- ¡Buenas noches y buena suerte!
La delicada fantasía de alejarse lento, para que parezca que no duele cada milímetro de aire diseccionado una y mil veces por una cabeza pensante que ya no piensa...
Siempre pensó en disimular. Le encantaba saber que los demás aceptaban su habilidad de aparentar que no entendía o no quería entender. El mundo se tornaba grande y las relaciones humanas tan pequeñas que no merecía la pena sopesarlas con coherencia. Coherencia era la añadidura que le supliqué y, aún así, prefirió situarse en el umbral de ese aislamiento caprichoso.
Y yo pensaba en él y desgranaba unos versos hechos a medida de mil argumentos, incluido el nuestro. Nunca entendió aquella costumbre que me hacía deparar en el contenido, ni yo su filia por atender a la forma. Las formas, sus formas, eran sublimes y, por eso, creí entender su parte. Faltó el interés en mi contenido.
Buenas noches en las que acaparé las pecas de su espalda.
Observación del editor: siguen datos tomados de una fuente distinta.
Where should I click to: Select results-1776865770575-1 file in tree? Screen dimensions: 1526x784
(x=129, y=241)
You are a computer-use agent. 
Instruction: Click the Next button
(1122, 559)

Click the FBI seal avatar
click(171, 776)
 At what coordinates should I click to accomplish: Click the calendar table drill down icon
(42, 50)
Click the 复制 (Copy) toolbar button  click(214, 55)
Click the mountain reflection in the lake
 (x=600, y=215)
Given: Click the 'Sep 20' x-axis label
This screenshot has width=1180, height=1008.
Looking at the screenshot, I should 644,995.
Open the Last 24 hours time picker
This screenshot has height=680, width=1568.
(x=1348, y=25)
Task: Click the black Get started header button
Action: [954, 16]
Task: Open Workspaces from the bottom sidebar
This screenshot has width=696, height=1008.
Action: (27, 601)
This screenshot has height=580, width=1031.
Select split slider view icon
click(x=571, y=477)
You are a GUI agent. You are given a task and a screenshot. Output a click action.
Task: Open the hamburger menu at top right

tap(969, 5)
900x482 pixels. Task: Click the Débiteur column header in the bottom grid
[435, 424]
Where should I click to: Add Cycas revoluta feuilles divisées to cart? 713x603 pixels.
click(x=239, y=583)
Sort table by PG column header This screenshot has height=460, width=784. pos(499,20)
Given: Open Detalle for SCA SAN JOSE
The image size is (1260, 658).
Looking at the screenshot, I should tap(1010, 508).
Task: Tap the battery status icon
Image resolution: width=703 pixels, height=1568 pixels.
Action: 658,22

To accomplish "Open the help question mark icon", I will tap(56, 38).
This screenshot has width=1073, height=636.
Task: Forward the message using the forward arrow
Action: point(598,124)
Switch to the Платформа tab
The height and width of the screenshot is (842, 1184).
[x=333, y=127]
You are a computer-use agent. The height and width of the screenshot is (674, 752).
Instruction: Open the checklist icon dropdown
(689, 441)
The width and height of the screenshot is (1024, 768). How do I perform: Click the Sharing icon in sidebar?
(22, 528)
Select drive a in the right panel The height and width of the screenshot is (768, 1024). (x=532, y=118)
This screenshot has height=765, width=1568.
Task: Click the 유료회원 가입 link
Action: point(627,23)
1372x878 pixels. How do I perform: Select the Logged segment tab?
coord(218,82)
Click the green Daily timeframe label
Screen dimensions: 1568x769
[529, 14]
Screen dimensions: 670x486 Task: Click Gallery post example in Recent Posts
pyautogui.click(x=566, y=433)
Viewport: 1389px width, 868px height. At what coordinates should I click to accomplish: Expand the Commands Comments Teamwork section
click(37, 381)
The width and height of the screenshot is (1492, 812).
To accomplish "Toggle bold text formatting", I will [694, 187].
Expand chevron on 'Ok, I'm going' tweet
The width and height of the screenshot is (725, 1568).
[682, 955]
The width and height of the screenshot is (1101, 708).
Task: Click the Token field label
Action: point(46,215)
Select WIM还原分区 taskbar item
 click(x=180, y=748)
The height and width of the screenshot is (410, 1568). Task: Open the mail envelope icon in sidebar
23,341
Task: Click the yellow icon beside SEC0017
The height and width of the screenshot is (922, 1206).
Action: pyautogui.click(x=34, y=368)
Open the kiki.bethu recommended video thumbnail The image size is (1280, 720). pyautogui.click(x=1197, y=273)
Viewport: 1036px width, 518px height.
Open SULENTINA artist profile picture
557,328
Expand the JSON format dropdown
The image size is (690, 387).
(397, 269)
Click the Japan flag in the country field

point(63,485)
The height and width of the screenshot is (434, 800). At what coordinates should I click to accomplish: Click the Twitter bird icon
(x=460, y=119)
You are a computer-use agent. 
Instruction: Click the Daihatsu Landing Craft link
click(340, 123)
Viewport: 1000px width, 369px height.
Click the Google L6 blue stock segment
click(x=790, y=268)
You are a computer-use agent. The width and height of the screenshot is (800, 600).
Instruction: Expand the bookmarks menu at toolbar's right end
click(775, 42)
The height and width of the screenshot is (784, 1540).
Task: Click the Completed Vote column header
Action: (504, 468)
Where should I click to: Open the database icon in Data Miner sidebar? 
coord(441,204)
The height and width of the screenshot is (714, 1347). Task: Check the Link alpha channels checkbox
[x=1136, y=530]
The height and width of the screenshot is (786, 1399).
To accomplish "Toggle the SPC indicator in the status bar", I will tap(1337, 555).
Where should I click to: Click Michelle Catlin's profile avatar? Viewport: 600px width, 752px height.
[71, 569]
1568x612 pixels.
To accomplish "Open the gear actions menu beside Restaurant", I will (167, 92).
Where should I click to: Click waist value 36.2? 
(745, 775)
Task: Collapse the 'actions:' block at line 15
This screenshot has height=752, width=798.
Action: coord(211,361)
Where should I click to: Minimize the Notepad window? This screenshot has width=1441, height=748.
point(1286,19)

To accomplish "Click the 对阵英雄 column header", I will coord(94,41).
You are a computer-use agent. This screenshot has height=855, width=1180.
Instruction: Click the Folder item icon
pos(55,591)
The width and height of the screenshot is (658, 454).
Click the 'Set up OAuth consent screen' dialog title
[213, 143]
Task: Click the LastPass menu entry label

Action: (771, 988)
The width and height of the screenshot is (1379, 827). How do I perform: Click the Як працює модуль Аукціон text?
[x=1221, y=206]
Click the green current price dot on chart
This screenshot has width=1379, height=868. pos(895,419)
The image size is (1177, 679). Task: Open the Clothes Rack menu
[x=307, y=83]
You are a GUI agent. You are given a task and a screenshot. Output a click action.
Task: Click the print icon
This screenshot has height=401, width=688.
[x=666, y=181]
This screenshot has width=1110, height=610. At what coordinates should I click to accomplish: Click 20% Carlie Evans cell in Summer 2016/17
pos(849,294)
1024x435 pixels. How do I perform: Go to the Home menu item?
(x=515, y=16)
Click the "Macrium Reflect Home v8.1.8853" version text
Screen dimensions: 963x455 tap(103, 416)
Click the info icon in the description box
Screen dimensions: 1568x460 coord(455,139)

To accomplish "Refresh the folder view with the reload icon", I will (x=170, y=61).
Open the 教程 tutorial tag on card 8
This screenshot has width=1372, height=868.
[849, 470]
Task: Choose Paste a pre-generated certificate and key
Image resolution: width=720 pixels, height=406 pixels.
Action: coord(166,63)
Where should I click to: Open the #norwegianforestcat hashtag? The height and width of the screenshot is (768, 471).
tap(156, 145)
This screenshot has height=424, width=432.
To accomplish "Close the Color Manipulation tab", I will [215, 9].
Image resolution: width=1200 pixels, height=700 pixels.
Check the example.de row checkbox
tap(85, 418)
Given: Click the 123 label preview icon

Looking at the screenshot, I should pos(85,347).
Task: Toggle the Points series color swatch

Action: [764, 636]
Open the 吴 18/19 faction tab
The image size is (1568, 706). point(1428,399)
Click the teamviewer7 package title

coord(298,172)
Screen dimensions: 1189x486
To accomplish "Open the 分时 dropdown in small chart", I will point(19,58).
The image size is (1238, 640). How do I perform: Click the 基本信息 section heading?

Noche a noche, hasta no dejar ni rastro. Cuando me hacía gritar tan fuerte que nos pitaban los oídos antes de dormir. Buena suerte porque dejé las pecas en su espalda y el eco en su almohada. Para la próxima inquilina de su abismo, pensé. El aire que desprendía se volvió plomizo sobre las formas de mi cuerpo y decidí echar a andar entre el desorden de las sábanas. Buenas noches, buena suerte, lo impronunciable y un beso en la mejilla mientras duermes -mi última acción-.
Otra vez esa taciturna sensación de que en sus momentos más conscientes me deseó buenas noches y buena suerte.